Jean a entendu battre le Cœur de Jésus, afin de nous enseigner ses secrets. Que dire de Thomas, qui l’a touché du doigt, en enfonçant sa main dans une chair ouverte par la plaie, mais ressuscitée ! Son cri décerne à Jésus un titre que personne encore ne lui avait donné : non seulement expression d’une foi pleine et entière en la nature divine de Jésus, jaillie de l’évidence de la résurrection, et sur les lèvres de l’incrédule Thomas tout le premier, mais encore élan d’un amour qui ne s’éteindra plus jamais au cœur des « croyants », même ceux qui n’ont pas vu. Car, de génération en génération, « le clou proclame, la blessure crie que vraiment Dieu est dans le Christ, se réconciliant le monde ».
Lorsqu’il commente ce texte, notre Père ne manque jamais de faire observer que Jésus était donc là, invisible, « huit jours » auparavant, lorsque Thomas se refusait à ajouter foi même au témoignage de ses frères, s’obstinant à répondre mot pour mot à leur récit enthousiaste par une froide dénégation, ne s’en rapportant qu’au témoignage de ses sens. Jésus entendait cela et se promettait de consentir aux exigences de l’incrédule. Mais, du coup, il révélait aux Apôtres que, même invisible, il est toujours présent : « Voilà comment nous sommes prévenus que Jésus est avec nous jusqu’à la consommation du monde », conclut notre Père. “ Présence sous mode d’absence ”, qui habitue les Apôtres à le savoir toujours avec eux, même quand il sera remonté aux Cieux.

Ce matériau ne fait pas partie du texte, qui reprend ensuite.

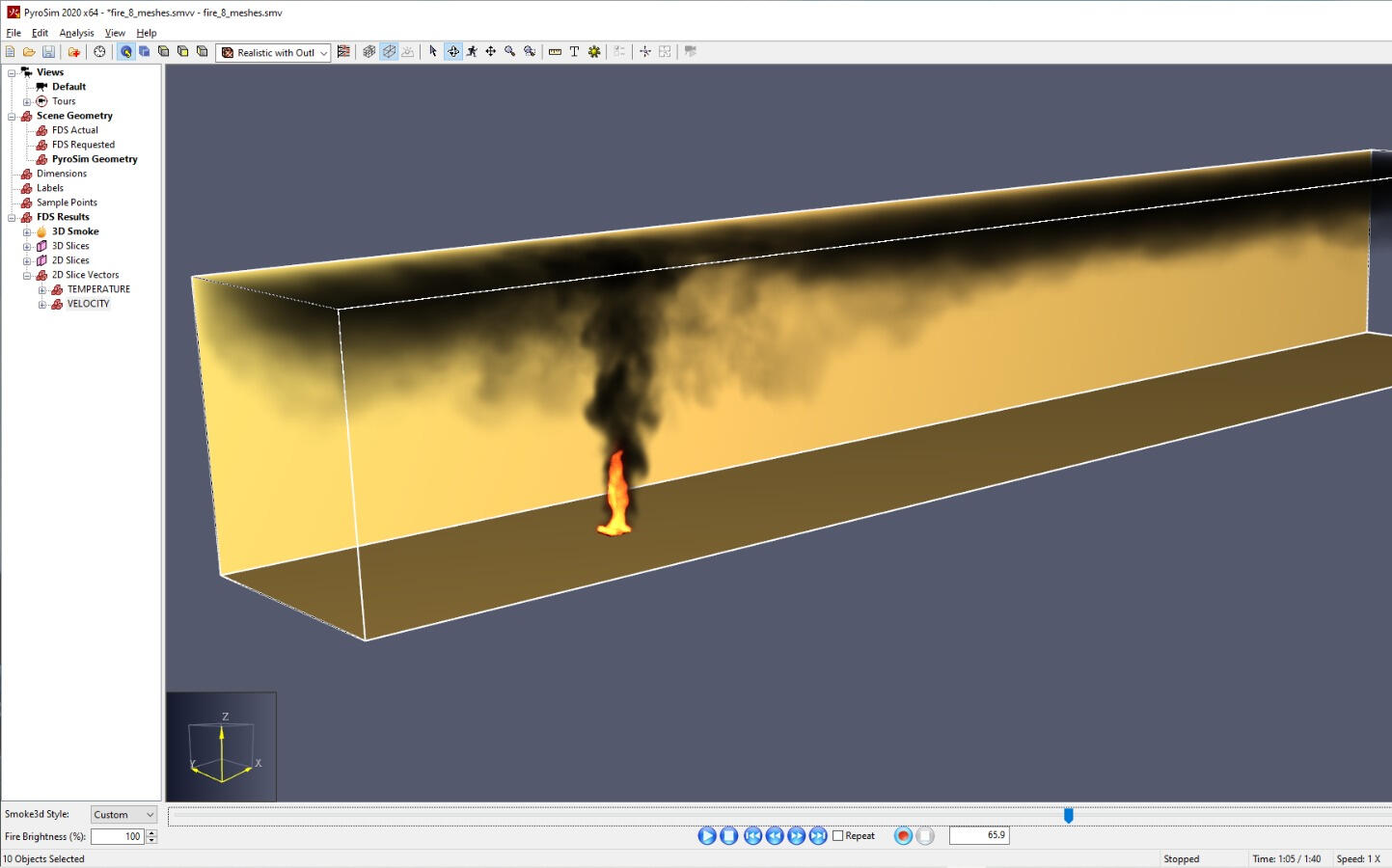Select the arrow selection tool

click(433, 52)
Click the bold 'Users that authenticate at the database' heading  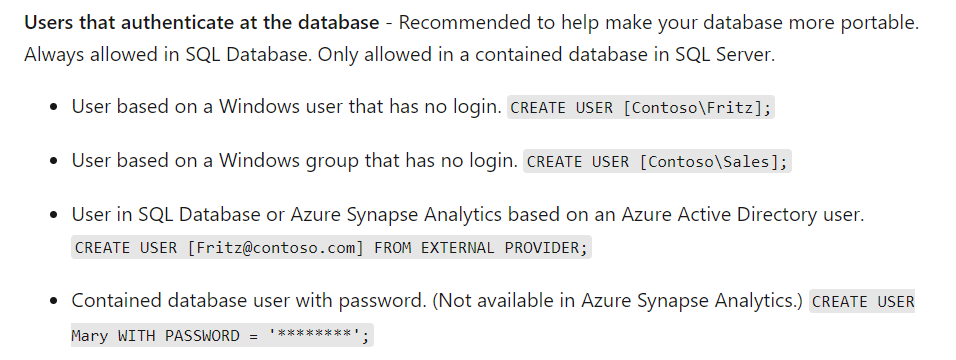tap(202, 23)
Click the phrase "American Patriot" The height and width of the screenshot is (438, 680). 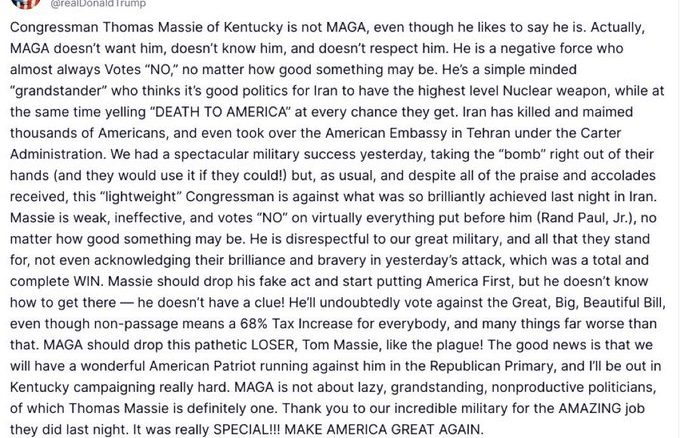point(203,366)
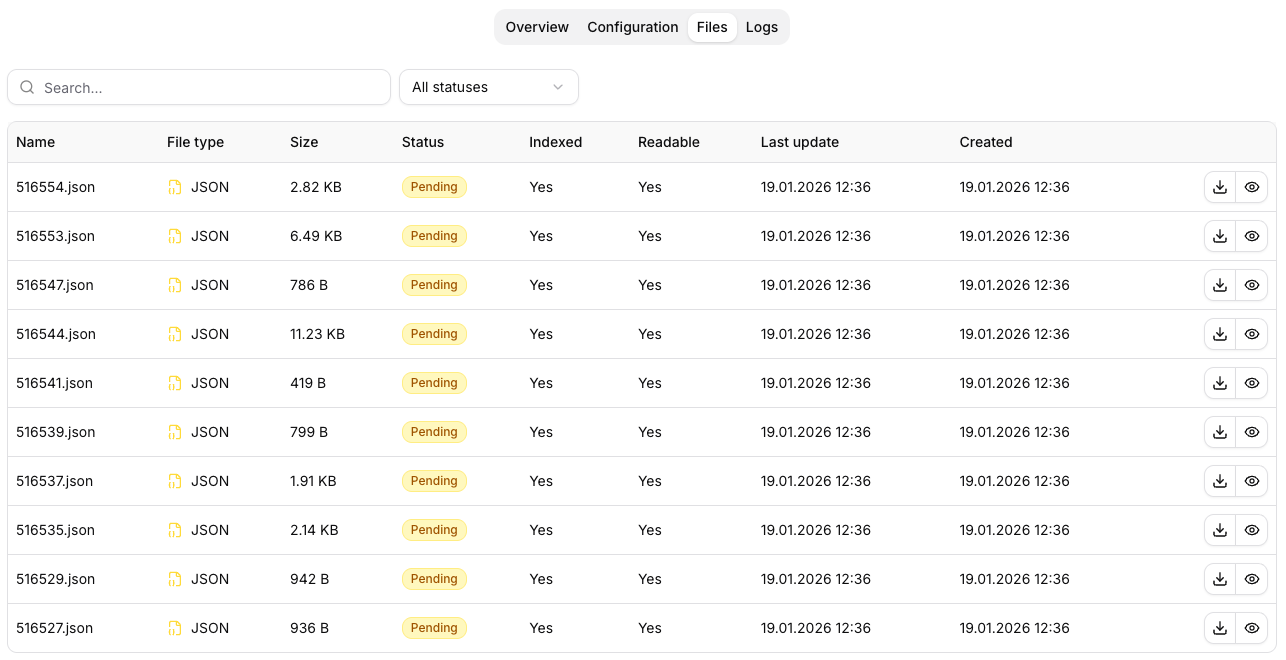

30. « Jésus a fait sous les yeux de ses disciples encore beaucoup d’autres signes, qui ne sont pas écrits dans ce livre. Ceux-là ont été mis par écrit, pour que vous croyiez que Jésus est le Christ, le Fils de Dieu, et pour qu’en croyant vous ayez la vie en son nom. »
Jésus ressuscité est donc apparu à Marie-Madeleine, après avoir visité sa Mère – cela n’est pas dit, mais cela va sans dire – afin de récompenser leur amour, et d’incendier leur cœur de nouvelles flammes. Puis, il s’est montré à ses Apôtres pour fonder leur ministère sur un témoignage oculaire auquel nous sommes tous appelés à ajouter foi afin d’être de ces bienheureux qui n’ont pas vu et qui ont cru. Ce témoignage apostolique porte sur des faits qui sont des « signes » lumineux, disposés par la main même de Dieu : leur simple narration est tellement pleine d’intelligence, de sagesse et de miséricorde, que le cœur de celui qui écoute rencontre le Cœur de Dieu et y trouve la Vie en baignant dans sa vérité attestée de son Sang.